Anyone who is part of a locally based community association understands the complex web of social networks and organisations and environment that work together to form a community. It’s an eco-system where each part affects other parts and it’s easy to break things and far harder to build them and the history of an area has a critical part to play in its future.

There are some communities in Manchester that are in a bad way and have been for decades. These are the communities with low employment, poor housing, few voluntary sector groups and few social connections. These are the places where ill health is bred and if Manchester is to lose the disgraceful status of having the lowest life expectancy in England this is where life has to get better.
Pouring money into specific conditions, such as diabetes or heart disease, may prevent some hospital admissions and provide a better quality of care but it will not stop people getting ill in the first place. The long-term solution is improving the lives of people living in the most disadvantaged communities is in Manchester.

The voluntary sector understands how to do this through encouraging and supporting local action and involvement, from building on the skills and qualities of people living in those areas, by helping them to build a better place for themselves. The public sector needs to understand how it can assist that process rather than accidentally undermine it and we can help.

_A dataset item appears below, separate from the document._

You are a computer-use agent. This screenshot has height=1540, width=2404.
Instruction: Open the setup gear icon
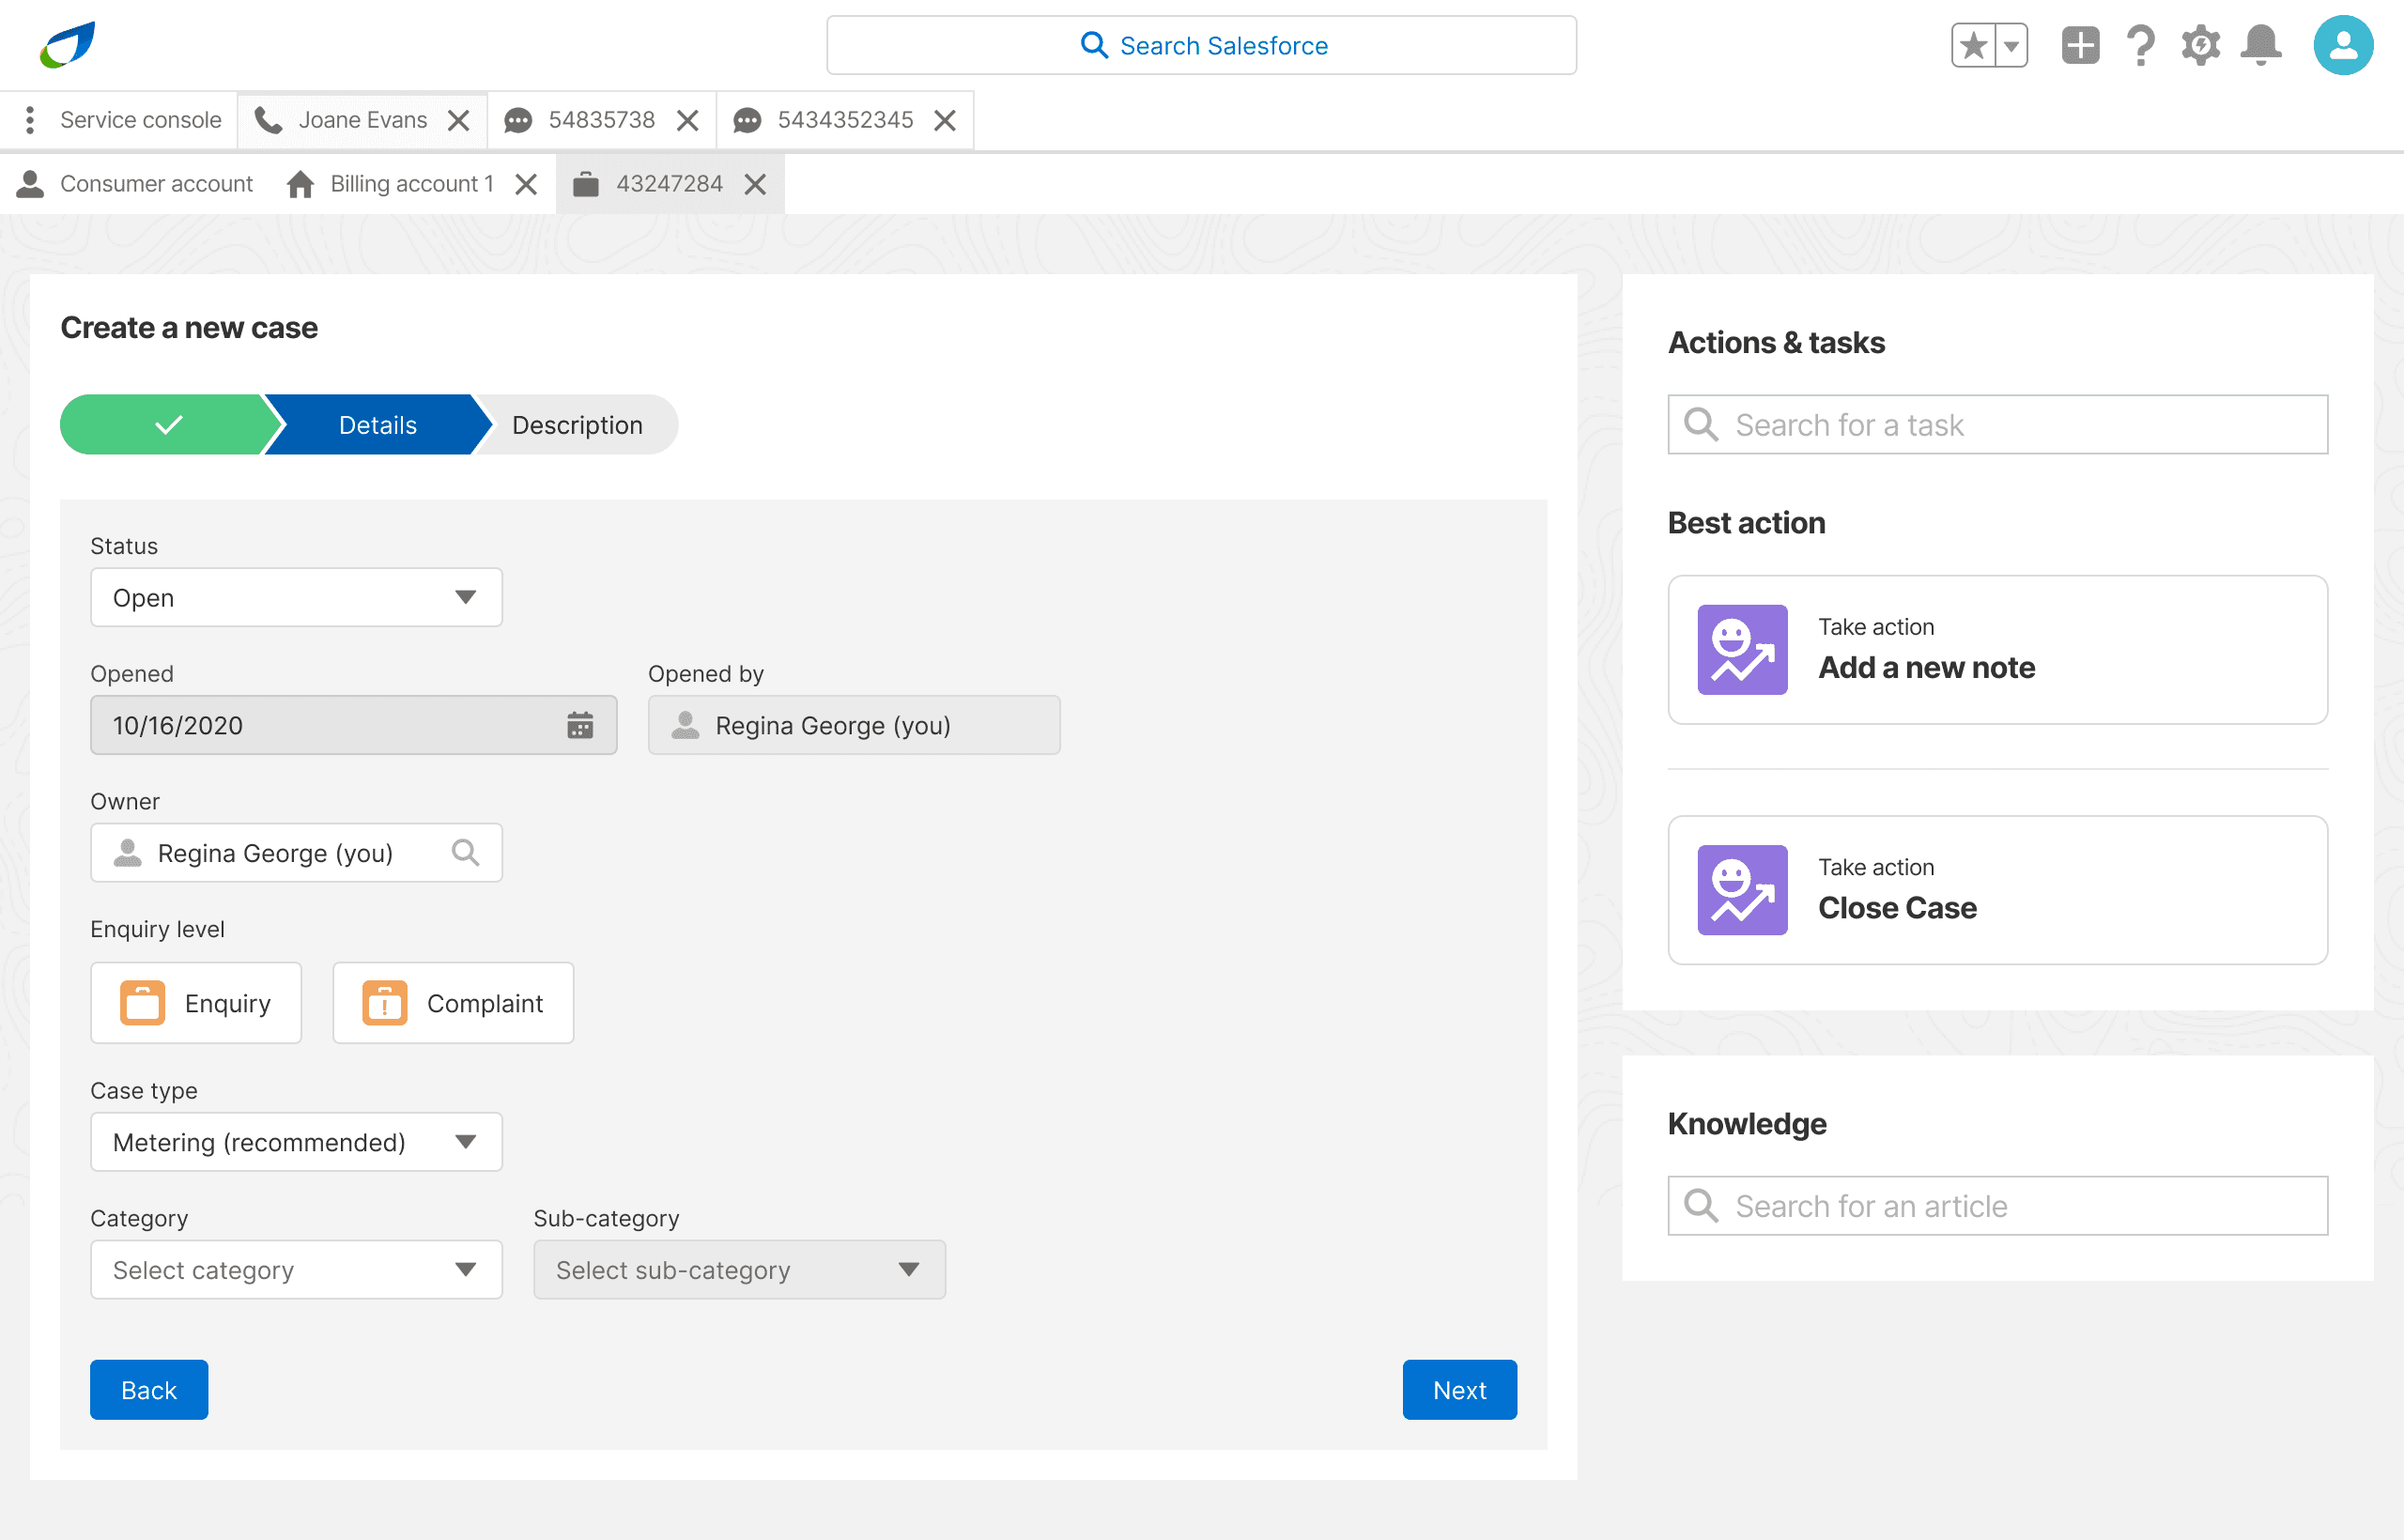[x=2200, y=46]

Part of the LLLB plan is to open up their estates so that local people can use them and we know how to manage community buildings. LLLB also wants to encourage GPs and other primary care staff to use voluntary sector services and we can help them to understand how to be part of an eco-system of a community rather than an outsider for example, through employing local people and using local volunteers.

Conclusion

Transforming our own organisations is difficult enough, transforming public services on the scale that LLLB envisages is monumental, however we have to help where we can afford to, and try to forgive public services for their inability to change or understand as quickly as we would want them to or their tendency to ignore what seems obvious to us. Some VCS organisations in Manchester have understandably decided to withdraw from interaction with public bodies, find their own funding and provide their own services as public services have failed their communities, but many continue to hope that system change is possible.

The role of Macc, together with those VCS orgs that have the resources and the willingness, is to offer what we can in facilitating the process of transformation.